Feed provides vehicle’s engine capacity
- Is it always in liters or cubic centimeters? Or maybe mixed?
- You don’t know how 3rd party stores it locally, so do you know if they convert it properly when exporting to you?
- Are you sure data you’re receiving fits your database’s data range?
- Are you sure it’s numeric?
- It’s easy to catch conversion errors here:
- If engine size is smaller than 20, then most certainly it’s liters.
- If it’s between 400 and 20 000 then you deal with cubic centimeters.
- If it’s above 400 000 and 20 000 000 then most likely someone on other is converting local values to cubic centimeters with multiplication by 1000, without checking source data.
- Anything outside those ranges is most likely an error, so can be ignored.
Analyze which data is crucial.
With most ads, the most important data is text, which (happily) is also fastest to process. Next you have images and potential 3rd party integrations. Run in parallel anything that is possible, making process faster and safer.
Vehicles are again fine example here. When you receive stock update, there are two types of images there:
- Images for new vehicles.
- Updated images to existing vehicles.
From business perspective, it’s important to have images for all ads, so once ad texts imports are done, your new ad is imageless. That’s why it’s good to prioritize image imports for new ads. You can also include ads which had zero images but now feed have provided any.
Then you can process all other images. Remaining ads already have images, so they look good on website, there’s only a case of checking if ones in current feed are the same or updated.

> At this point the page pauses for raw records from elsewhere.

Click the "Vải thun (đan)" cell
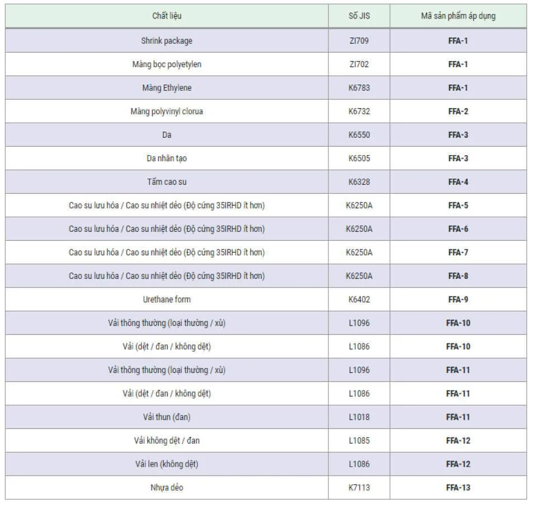 coord(167,417)
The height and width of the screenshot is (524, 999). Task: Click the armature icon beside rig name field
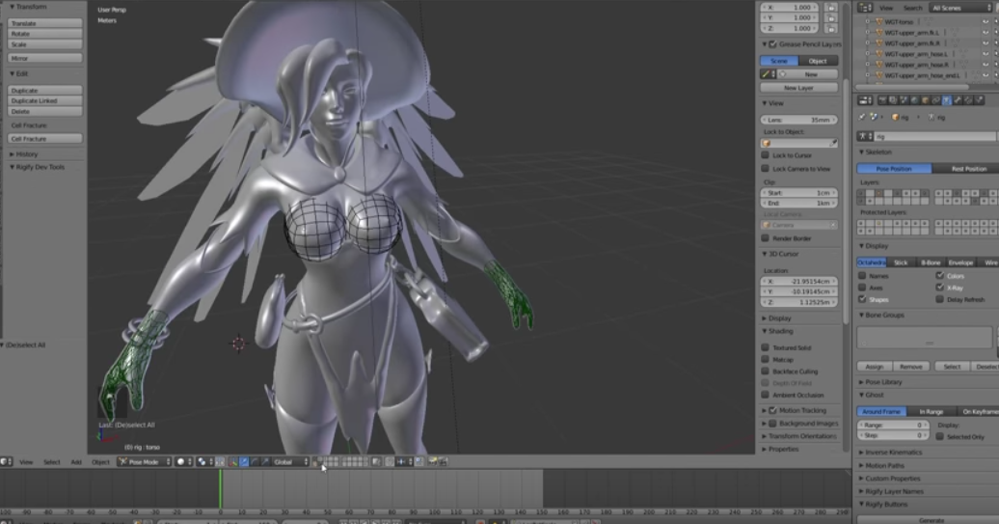865,136
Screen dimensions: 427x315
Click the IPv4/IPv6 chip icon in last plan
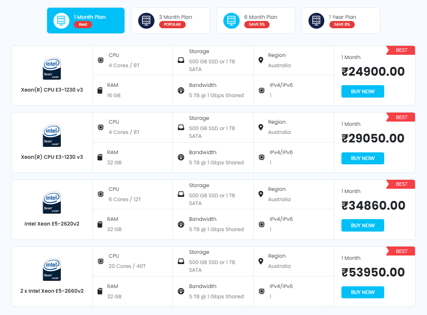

There are various techniques to do so, starting from checking url – if it’s same a last time, then image is most likely unchanged. Second thing is remote image size and it’s ETAG. Both params are in header, so you don’t have to download whole remote file to get them. It’s important to check above for two reasons:
- Business always has most fresh data on website.
- It speeds up your imports.
- It saves hardware resources, so business can pay less for hardware.
No, it’s not, there a lot more quirks when it comes to imports. Remember main rules:
- Don’t trust incoming data.
- Prioritize most important data.
- Think ahead of all possible errors.
- Log as much as possible, so you can review past errors and analyze performance.
Using above knowledge, we have had a big successes. One of our customers was using Drupal plugin for imports and they’ve taken 24h to process 100 000 ads and 20 000 000 images. We were asked to rebuild this engine and below numbers will speak for themselves:
- New ads and existing ones’ text data is refreshed within 5 minutes.
- All new images are processed within 1 hour.
- Existing images are verified and updated if required within 4 hours.